Are you feeling Art Art Art? — A case for investing in Caribbean Art
When you hear the world famous calypso “Feeling Hot Hot Hot”, instantly you identify with the Caribbean; its white sandy beaches, rum punch, swaying of hips, and an inevitable limbo. Lesser known, though equally engaging and far more complex, are the Caribbean people themselves and their art. We’re not talking about tourist art, but art rooted in a multi-dimensional history, and future perspective, that is shaping modern Caribbean society and its place in the universe.
If we look to the past, to Haitian-Puerto Rican Basquiat, whose contemporary works are valued in the multi millions, you might think he is the ‘North Star’ potential of artists in the region for innovation and influence. However, one can argue that some Caribbean artists today may have already crossed this bar.
Below are just a handful of current successful artists, each with a unique perspective, descending from the Caribbean.
Tavares Stracthan of the Bahamas, sent his sculpture to outer space. How cool is that? In 2018, Stracthan created a record breaking sculpture, ‘Enoch’, a tribute to Robert Henry Lawrence Jr., the first African American astronaut selected for any national space program. This project supported by the Los Angeles County Museum of Art and SpaceX, included the tribute alongside its usual communications and observation satellite.
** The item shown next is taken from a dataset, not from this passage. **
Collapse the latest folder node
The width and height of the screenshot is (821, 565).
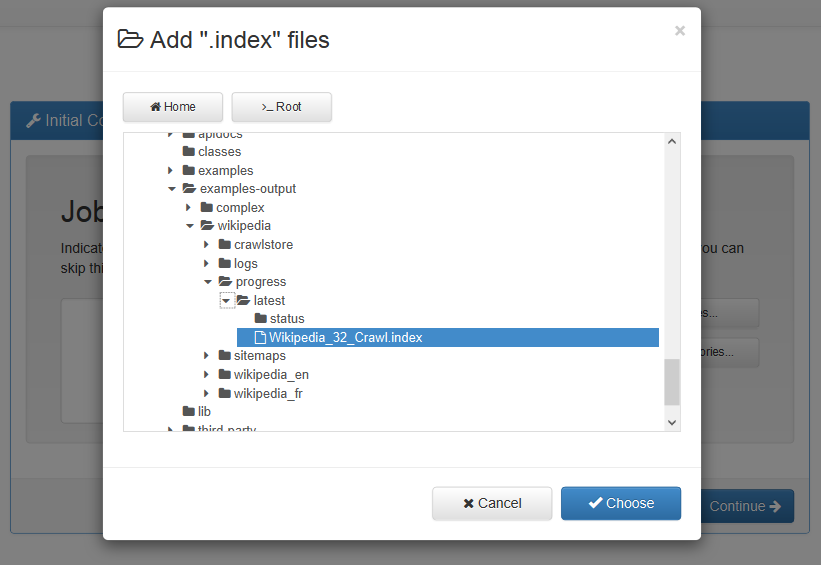tap(226, 301)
His sculpture will orbit the world for 7 years!
2. Artist Mark King of Barbados, combines architecture, behavioral psychology, cognition and technology to produce the most captivating designs and forward thinking collaborations. Most recently, he has been leading innovation training sessions at the Tate Modern, London. We had the opportunity to sit with Mark to discuss his inspiration and vision, and were floored by his ability to observe, deconstruct, combine and create, using alternative media such as textiles.
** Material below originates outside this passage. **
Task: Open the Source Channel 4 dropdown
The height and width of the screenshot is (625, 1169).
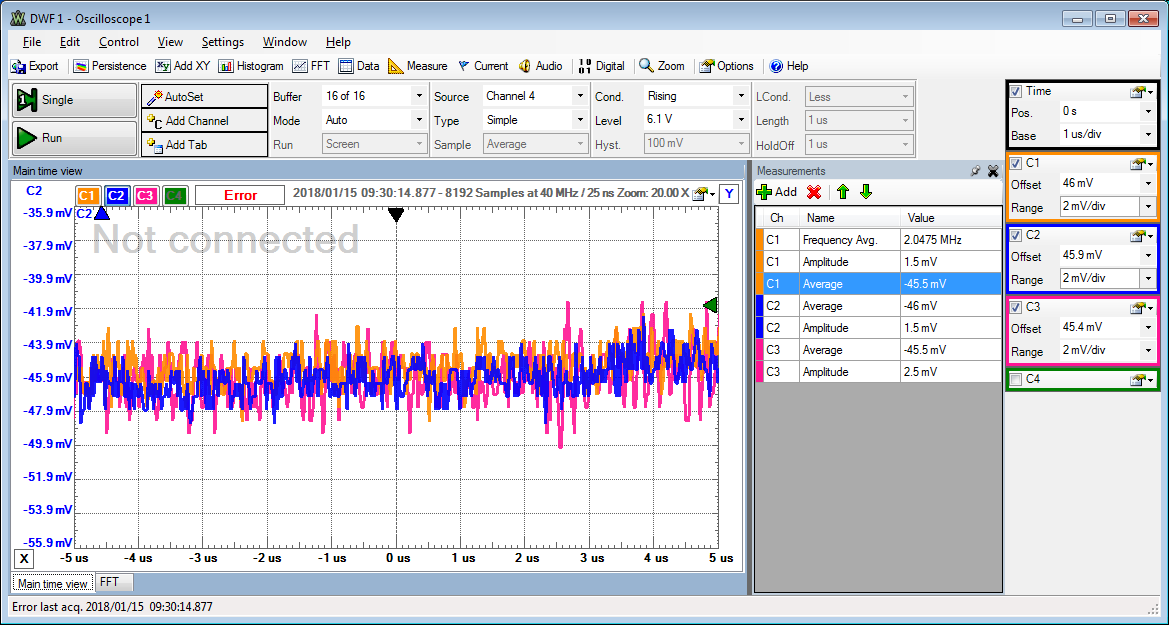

3. Suchitra Mattai of Guyana weaves vintage saris into massive tapestries at the Sharjah Biennial. Her art explores difficult topics around immigration and borders, and always manifests into the most beautiful array of colors, wovens and other intricate multimedia. She is known to combine nostalgic found objects, embroidery, newspaper clippings and antique colonial prints into her works.
An increasing focus on Caribbean Art Internationally
As the appetite for equality in gender and race representation in the global art market grows, we see corresponding growth in the attention given to Caribbean artists in exhibitions and galleries worldwide. Perhaps one of the most interactive and interdisciplinary of 2019 was the ‘Get up Stand Up Now — Generations of Black Creative Pioneers’ exhibition at the Somerset House in London. Curated by British-Trinidadian Zak Ové, this exhibition was a multi sensory experience of videos, music, photographs, paintings and more, from the Windrush period to now. The show featured 110 brilliant young artists in their generation and their genre.
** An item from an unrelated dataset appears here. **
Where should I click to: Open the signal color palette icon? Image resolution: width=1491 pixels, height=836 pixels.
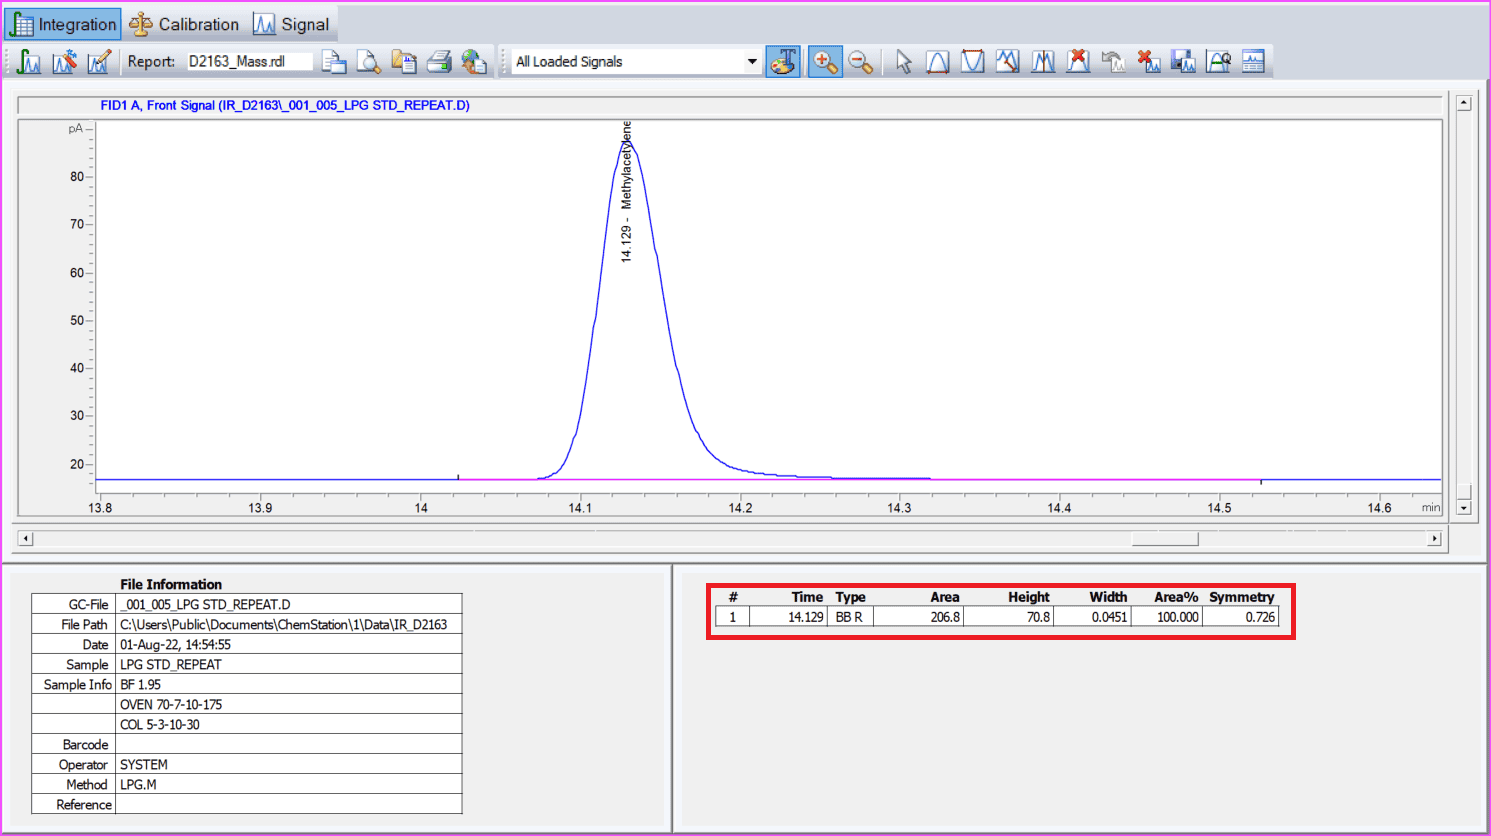[784, 61]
PAMM Museum in Miami ‘The Other Side of Now — Foresight in Contemporary Caribbean Art’ exhibition challenged Caribbean artists to envision the future for the Caribbean. Invited artists represented a wide range of islands including Puerto Rico, Curacao, Haiti, Trinidad and Tobago, and Barbados. The show was curated by María Elena Ortiz, the associate curator at the PAMM, who is originally from Puerto Rico, as well as Trinidadian Dr. Marsha Pearce; Cultural Studies scholar based at the University of the West Indies.
A corresponding increase in Value
With increased international focus on art from the Caribbean region, coupled with the emergence of social media technology, artists are now able to reach a much wider audience. This garners interest, excitement and buzz around their unique points of view, and expressions. Islands which were deemed closed markets are now opening. With the increase in success of more mid-level and established artists (up to 50% year over year), we see continuous growth opportunities for emerging artists to follow suit, enabling a wide range of price points for all levels of investors.
Who should Invest?
While opportunities exist for all art lovers looking for a diverse perspective, meaningful connection, and economic gain, we do see the emergence of a new Collector segment; the Caribbean diaspora. Sizable, well-educated, and affluent (mostly through professional success), this demographic is largely interested in investing in its countries of origin. After real estate, which has its own challenges to non residents in the region, Art is the next viable option. This hunger to connect with their roots, own their history and secure a positive future for the region is evident. The recent and historic Art Gallery of Ontario acquisition of the Montgomery collection of Caribbean photographs, was fundraised largely by members of Toronto’s black and Caribbean communities. Through stimulation and development of the Caribbean diaspora as a Collector segment, we estimate not only emotional and financial gain potential, but a halo effect on the Caribbean society as a whole.
The Les Îles Platform
The Les Îles mission is to enhance the visibility of artists from the Caribbean region and its diaspora, bringing together on one platform, artists from the English, Spanish, French and Dutch speaking Caribbean. We are initiating a dedicated channel to facilitate this growing ecosystem of Caribbean artists and investors. Through this, we hope to stimulate awareness and development of a structured Art Economy in the region, one that generates value for artists, new and experienced collectors. To learn more about Caribbean artists, please visit us at www.lesiles.com, where we also encourage you to subscribe for updates! You can contact us at firstname.lastname@example.org with any inquiries, comments or just to reach out!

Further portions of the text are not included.